Born in Burlington, Vermont, Herbert J. Davenport studied at South Dakota, Harvard, Leipzig and Paris before finally obtaining his doctorate under Laughlin and Veblen at Chicago in 1898. After a couple of years as a high school principal in Lincoln, Nebraska, Davenport took up an appointment at Chicago in 1900, working alongside his old masters. After Veblen's departure in 1906, Daveport found the atmosphere at Chicago stultifying, and led him to take up an offer from the University of Missouri in 1908. He finally settled down at Cornell University in 1916.
Although accepting Veblen's work on the heterogeneous psychological underpinnings of economic behavior, Davenport nonetheless eschewed the Institutionalist approach. Instead, Davenport articulated a curious mix of Austrian and Lausanne economics supported on Veblenian pillars. Davenport's approach was perhaps only shared by his Cornell colleague, Frank A. Fetter - who liked to group Veblen, himself and Davenport together into what he called the "American Psychological School". However, the true inheritor of Davenport was his student, Frank Knight, whose own peculiar brand of economics exhibits the Davenport stamp throughout.

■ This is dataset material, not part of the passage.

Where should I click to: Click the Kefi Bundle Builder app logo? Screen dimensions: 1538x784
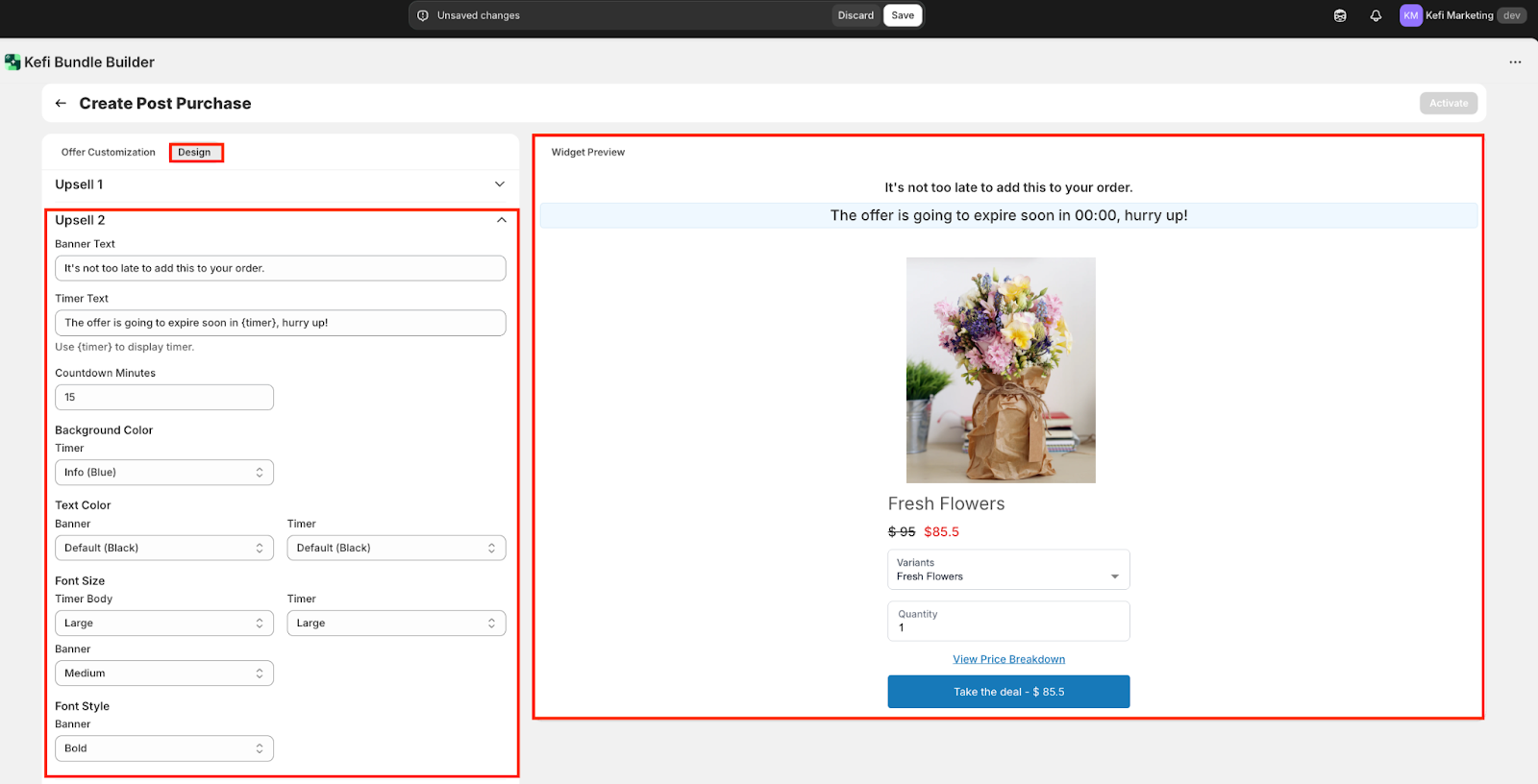(12, 62)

In Davenport's view, the Austrian theory of alternative cost was essentially correct, but the rest of the marginalist theory of value was based on faulty psychological underpinnings. There is not, in Davenport's view, a single, universal principle governing economic behavior - for lack of an alternative, marginal utility might do as an analytical device for a single individual, but one inevitably ends up in convoluted nonsense when trying to extend that across individuals into markets or societies.

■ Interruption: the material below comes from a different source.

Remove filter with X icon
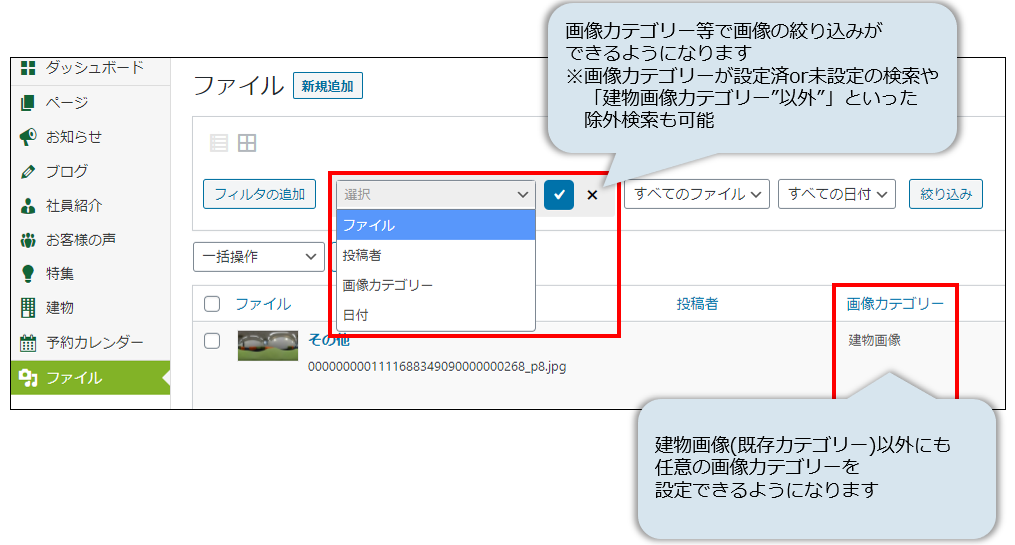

Furthermore, he resented the ethical implications often drawn out by contemporary economists in terms like "maximum utility", "efficiency", "productivity" and "wealth". Provocatively, Davenport considered all things which are produced and marketed, be they burgler's tools, murder weapons or obscene literature, to be "wealth" and activities such as pickpocketing, cheating and the slave trade to be "productive" (his examples!).
Davenport rejected the tripartite division of factors of production - arguing that labor and land were produced means of production and thus shared the same features as "capital". Interest, however, was for him a monetary phenomenon and, in his view, financial imbalances were the precipitators of economic fluctuations. These fluctuations might also not be self-righting, and thus government intervention might be called for. Thus, as Knight would note later, "Davenport was a forerunner of Keynes. In certain paragraphs, one cannot tell whether reading Keynes or not." (Knight, 1942 as quoted in Patinkin, 1973).

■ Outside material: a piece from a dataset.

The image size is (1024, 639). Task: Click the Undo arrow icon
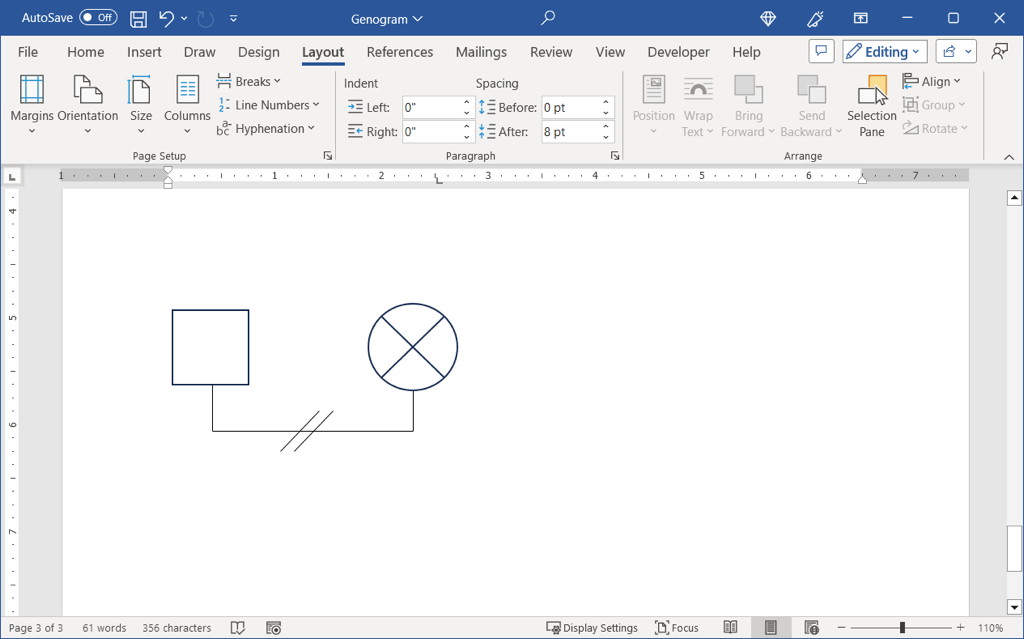click(166, 18)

The central player in the economic field was, for Davenport, the entrepreneur, as is made evident in his most original work, Economics of Enterprise (1913). However, his contributions can also be traced out his hard-going 1896 textbook - which, for the time, was far more theoretical than most - and in his damning critiques of Classical and Neoclassical (esp. Marshall's) theory in his 1908 and 1935 books.